--- start of MATERIAL SHOWN ---

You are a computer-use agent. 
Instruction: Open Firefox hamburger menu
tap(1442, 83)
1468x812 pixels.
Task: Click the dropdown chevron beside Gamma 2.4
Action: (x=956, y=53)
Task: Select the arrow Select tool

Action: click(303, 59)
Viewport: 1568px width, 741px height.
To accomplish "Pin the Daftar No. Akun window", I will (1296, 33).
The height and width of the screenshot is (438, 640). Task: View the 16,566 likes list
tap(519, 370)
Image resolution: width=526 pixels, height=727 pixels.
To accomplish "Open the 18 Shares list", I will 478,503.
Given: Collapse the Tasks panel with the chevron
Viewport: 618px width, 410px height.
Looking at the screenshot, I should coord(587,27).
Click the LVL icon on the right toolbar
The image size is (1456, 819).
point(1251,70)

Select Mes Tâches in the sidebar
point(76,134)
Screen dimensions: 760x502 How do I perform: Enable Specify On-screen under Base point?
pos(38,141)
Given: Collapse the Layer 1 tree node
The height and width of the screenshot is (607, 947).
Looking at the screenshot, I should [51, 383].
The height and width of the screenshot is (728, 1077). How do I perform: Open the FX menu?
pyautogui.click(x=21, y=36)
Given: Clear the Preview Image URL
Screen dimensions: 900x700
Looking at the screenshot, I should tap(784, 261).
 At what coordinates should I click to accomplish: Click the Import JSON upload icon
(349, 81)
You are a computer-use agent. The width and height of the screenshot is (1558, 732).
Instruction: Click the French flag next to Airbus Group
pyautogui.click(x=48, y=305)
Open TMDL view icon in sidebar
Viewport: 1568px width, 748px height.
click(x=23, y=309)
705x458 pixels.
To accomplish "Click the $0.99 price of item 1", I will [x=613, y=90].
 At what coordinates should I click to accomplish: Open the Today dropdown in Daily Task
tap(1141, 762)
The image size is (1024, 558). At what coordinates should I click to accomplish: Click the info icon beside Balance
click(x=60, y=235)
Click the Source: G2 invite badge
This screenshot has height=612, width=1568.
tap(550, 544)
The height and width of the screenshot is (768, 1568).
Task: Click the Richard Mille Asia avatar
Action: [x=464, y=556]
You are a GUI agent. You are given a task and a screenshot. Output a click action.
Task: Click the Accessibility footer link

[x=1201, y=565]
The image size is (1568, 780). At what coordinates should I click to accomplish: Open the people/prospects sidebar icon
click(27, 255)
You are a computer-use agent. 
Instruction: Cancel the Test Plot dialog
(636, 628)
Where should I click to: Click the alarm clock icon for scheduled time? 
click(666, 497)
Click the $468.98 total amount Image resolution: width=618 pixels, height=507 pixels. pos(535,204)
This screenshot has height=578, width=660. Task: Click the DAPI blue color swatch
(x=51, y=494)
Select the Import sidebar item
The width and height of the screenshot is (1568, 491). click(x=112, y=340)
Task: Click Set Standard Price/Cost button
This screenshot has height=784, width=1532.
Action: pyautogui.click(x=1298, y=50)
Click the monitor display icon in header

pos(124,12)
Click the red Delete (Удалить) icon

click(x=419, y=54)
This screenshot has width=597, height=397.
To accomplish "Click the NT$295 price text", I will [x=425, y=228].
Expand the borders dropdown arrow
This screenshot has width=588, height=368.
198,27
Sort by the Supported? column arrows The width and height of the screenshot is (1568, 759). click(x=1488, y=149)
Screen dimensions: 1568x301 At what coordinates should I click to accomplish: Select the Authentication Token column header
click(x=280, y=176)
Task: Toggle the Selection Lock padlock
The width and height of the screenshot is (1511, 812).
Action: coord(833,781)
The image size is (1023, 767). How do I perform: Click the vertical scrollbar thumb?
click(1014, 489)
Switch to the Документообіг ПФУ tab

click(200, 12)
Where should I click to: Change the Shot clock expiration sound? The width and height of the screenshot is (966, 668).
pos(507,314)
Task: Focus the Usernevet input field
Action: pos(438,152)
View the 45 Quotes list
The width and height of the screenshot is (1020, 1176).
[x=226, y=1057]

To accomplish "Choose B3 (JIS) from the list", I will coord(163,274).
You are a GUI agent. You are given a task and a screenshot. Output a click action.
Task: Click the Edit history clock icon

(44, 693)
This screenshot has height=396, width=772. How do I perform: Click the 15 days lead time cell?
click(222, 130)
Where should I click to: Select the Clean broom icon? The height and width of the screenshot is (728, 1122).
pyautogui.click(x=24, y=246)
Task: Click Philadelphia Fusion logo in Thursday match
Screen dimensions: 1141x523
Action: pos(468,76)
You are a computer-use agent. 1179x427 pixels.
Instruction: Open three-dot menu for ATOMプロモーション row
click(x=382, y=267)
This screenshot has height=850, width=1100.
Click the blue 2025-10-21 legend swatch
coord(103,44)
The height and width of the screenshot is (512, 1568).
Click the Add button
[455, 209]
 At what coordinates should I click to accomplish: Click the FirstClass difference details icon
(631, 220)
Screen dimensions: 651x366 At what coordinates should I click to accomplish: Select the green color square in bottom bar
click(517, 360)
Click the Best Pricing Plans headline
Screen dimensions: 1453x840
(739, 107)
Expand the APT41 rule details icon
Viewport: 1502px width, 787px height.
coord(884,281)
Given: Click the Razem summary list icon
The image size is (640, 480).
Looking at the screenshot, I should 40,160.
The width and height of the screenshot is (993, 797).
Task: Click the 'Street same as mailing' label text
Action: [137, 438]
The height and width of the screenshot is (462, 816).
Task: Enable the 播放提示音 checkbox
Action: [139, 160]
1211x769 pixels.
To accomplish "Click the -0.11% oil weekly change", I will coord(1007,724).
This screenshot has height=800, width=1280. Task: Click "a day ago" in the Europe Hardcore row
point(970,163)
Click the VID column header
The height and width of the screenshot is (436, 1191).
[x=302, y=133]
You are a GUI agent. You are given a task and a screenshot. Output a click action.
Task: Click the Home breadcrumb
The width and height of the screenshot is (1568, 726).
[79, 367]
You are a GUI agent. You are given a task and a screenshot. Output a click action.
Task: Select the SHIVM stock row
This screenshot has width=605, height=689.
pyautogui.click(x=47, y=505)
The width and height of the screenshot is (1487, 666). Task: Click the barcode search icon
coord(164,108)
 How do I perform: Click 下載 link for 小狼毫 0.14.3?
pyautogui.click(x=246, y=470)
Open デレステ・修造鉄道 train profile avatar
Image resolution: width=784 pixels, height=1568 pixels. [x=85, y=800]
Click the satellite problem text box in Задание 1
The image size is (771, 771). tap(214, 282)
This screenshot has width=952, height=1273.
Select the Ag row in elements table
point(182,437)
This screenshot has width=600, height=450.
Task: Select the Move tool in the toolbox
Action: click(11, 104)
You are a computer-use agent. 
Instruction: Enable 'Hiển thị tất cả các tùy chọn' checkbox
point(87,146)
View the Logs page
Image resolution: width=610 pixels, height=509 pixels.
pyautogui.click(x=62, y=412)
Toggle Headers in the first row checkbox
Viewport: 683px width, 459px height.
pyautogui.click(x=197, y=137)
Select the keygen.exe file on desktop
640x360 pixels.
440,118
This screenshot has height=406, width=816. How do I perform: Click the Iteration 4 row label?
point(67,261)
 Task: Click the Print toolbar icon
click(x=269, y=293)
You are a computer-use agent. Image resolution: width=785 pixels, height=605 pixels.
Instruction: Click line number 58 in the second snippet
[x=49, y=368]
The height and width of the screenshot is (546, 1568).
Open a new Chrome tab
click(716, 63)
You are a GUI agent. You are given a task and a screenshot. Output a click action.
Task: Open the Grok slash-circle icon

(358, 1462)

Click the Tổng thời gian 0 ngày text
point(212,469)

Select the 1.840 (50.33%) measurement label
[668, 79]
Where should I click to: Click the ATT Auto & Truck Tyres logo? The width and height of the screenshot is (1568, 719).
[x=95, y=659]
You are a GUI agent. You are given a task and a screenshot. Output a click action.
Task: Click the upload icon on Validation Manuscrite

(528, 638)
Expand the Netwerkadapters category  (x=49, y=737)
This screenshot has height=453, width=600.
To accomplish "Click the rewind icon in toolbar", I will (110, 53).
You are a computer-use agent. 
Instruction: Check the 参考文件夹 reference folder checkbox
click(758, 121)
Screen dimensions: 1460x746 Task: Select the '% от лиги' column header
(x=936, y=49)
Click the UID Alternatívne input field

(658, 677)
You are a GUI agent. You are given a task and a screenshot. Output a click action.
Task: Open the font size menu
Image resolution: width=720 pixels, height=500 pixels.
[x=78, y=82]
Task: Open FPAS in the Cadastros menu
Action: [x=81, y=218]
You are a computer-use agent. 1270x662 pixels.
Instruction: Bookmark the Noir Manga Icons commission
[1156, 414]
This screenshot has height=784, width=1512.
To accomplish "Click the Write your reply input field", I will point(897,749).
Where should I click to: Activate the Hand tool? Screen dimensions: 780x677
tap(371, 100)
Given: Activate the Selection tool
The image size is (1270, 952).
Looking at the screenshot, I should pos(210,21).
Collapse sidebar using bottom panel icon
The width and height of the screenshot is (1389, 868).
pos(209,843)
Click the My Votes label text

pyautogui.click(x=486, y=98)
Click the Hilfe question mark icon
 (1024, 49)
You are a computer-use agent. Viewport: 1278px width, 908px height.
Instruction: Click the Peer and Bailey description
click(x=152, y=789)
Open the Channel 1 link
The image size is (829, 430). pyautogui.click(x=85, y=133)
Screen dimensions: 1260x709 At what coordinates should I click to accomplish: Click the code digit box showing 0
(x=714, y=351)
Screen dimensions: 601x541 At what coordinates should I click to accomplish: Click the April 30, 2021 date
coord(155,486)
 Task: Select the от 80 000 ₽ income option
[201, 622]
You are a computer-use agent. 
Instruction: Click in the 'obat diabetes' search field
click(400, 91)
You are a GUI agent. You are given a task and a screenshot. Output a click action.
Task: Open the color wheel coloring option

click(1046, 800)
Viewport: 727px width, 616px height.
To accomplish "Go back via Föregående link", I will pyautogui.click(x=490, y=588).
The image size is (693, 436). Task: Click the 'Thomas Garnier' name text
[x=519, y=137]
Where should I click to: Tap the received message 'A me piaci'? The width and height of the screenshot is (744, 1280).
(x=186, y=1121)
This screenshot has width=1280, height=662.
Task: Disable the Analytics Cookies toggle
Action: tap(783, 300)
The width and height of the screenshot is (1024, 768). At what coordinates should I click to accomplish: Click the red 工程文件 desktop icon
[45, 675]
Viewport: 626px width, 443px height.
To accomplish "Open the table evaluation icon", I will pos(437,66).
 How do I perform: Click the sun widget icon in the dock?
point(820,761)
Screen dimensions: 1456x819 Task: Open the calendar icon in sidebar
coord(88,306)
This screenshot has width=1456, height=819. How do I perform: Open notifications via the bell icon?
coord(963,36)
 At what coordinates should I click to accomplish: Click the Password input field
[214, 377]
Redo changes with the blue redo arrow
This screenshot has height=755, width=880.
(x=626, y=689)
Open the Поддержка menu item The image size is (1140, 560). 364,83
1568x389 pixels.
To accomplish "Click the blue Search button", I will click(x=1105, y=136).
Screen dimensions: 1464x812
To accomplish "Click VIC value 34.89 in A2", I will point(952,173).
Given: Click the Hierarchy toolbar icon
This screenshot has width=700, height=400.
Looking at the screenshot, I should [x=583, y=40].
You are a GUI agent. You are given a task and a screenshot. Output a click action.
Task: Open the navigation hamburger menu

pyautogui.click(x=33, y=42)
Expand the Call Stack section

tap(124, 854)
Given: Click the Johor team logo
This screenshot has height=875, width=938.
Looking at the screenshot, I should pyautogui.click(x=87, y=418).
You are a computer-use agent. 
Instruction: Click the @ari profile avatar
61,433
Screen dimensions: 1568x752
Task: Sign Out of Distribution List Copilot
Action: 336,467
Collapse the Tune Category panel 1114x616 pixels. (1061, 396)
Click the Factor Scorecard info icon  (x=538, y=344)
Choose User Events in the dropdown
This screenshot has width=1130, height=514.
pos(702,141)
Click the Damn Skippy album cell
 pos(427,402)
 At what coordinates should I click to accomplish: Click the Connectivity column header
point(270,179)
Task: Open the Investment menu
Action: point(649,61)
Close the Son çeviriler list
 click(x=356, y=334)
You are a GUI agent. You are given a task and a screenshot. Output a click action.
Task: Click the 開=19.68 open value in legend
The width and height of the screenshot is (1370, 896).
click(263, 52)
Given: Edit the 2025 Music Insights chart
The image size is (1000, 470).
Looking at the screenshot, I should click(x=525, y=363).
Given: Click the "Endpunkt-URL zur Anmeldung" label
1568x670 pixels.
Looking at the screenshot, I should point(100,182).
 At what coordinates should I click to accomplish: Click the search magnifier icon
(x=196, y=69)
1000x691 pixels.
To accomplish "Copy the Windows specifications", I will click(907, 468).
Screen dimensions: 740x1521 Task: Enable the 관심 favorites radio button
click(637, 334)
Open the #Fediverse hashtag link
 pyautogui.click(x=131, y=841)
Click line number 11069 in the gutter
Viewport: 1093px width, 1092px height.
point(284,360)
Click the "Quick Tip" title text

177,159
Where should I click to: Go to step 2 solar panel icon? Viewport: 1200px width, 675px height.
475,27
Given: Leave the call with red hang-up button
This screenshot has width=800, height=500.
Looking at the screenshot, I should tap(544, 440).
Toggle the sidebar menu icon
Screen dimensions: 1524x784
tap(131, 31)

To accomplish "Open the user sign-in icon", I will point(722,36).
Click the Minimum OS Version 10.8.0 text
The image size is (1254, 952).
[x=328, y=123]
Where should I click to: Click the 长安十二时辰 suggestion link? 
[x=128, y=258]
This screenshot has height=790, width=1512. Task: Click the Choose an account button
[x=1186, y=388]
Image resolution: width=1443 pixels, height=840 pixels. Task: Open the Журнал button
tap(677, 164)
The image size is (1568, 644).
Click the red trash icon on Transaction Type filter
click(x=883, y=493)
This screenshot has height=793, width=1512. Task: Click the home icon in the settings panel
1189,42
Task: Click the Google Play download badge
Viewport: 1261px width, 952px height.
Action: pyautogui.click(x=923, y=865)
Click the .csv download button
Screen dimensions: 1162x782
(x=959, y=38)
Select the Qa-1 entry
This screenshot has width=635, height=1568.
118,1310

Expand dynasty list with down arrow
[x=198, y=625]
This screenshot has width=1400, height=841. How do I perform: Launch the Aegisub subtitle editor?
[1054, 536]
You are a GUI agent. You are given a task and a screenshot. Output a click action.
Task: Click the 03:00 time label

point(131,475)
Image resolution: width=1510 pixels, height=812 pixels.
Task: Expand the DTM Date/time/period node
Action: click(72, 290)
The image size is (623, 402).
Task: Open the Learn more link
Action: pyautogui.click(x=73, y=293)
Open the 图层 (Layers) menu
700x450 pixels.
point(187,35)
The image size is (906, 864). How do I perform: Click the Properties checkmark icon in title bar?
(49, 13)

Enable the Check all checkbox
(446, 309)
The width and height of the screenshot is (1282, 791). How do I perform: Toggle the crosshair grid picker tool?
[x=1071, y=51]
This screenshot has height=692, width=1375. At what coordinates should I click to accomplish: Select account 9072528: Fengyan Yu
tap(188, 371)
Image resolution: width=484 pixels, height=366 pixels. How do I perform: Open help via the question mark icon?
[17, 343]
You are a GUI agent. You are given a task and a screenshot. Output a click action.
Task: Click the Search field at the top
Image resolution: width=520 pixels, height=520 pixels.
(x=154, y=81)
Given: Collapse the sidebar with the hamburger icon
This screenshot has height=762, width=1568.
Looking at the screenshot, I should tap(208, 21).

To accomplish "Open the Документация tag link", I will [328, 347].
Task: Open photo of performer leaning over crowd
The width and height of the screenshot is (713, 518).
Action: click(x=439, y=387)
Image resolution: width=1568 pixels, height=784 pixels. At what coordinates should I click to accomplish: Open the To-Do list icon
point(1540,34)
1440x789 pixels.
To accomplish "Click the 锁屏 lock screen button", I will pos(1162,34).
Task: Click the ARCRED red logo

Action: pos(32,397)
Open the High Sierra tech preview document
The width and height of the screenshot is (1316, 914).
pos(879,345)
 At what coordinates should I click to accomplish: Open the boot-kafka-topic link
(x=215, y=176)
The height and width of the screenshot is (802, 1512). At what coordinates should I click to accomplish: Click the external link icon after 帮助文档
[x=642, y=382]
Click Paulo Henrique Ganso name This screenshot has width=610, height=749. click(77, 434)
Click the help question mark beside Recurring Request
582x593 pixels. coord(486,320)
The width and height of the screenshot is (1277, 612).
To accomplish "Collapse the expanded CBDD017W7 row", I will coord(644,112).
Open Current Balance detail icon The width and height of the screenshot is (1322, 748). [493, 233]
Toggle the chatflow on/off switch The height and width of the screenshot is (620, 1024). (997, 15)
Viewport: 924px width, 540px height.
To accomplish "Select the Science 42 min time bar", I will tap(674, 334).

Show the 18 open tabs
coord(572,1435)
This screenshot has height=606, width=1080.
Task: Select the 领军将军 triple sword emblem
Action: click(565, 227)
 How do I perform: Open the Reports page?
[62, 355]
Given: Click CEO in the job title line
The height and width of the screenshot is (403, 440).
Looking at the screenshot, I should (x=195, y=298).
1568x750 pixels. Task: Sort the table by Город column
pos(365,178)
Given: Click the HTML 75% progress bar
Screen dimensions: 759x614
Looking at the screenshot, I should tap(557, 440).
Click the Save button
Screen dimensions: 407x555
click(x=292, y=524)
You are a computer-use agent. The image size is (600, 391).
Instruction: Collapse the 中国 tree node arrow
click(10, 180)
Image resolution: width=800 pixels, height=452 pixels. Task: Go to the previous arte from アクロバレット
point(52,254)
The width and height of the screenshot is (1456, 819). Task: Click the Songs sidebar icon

--- end of MATERIAL SHOWN ---

● **TASK BRIEF**
Lay out the records above, everything from the line containing "Given: Leave the call with red hang-up button" down to the line containing "tap(677, 164)", as a two-column CSV with the header instruction,action. Give one row per record, with its text in one quoted field and its answer in the other, and turn any line breaks into spaces.

● **OUTPUT FOR THIS TASK**
instruction,action
"Given: Leave the call with red hang-up button This screenshot has width=800, height=500.","Looking at the screenshot, I should tap(544, 440)."
"Toggle the sidebar menu icon Screen dimensions: 1524x784","tap(131, 31)"
"To accomplish ""Open the user sign-in icon"",","I will point(722,36)."
"Click the Minimum OS Version 10.8.0 text The image size is (1254, 952).","[x=328, y=123]"
"Where should I click to: Click the 长安十二时辰 suggestion link?","[x=128, y=258]"
"This screenshot has height=790, width=1512. Task: Click the Choose an account button","[x=1186, y=388]"
"Image resolution: width=1443 pixels, height=840 pixels. Task: Open the Журнал button","tap(677, 164)"